* Supplied material
• • • • • • •

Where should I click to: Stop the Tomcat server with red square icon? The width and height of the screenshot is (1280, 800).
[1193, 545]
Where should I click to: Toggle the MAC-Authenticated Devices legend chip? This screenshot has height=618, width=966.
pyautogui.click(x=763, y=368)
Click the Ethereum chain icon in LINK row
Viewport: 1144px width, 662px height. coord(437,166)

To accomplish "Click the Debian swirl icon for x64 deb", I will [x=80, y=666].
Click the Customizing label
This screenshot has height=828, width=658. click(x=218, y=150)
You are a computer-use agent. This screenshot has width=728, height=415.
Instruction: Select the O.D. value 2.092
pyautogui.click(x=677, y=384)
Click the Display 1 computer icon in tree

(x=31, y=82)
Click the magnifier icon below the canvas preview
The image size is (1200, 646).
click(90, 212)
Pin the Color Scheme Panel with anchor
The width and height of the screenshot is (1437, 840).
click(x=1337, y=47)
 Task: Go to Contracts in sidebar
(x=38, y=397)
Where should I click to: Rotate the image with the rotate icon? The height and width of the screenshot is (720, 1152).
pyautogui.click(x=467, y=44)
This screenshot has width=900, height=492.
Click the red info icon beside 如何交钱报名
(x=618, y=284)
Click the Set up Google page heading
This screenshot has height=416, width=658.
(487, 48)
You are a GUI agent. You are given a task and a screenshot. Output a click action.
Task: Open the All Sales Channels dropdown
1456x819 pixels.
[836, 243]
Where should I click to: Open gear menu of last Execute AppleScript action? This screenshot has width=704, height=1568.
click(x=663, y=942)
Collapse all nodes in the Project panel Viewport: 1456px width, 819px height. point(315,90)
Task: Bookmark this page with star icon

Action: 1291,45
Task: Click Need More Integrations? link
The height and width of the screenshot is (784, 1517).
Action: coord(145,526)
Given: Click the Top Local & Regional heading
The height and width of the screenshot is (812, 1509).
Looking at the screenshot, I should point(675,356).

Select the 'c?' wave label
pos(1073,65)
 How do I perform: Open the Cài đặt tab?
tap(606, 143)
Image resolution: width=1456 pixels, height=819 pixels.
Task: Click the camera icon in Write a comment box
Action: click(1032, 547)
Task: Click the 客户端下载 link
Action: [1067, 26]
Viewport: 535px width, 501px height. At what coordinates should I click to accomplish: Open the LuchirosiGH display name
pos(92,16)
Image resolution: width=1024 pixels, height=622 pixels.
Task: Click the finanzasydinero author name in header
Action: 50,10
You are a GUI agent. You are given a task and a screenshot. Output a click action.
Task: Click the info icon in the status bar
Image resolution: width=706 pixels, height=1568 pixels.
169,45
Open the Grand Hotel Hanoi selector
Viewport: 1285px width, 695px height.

• • • • • • •

* What the task requires
Determine how many lines in the data above contain the string "label", and reply with that number alone.

* Answer to the problem
2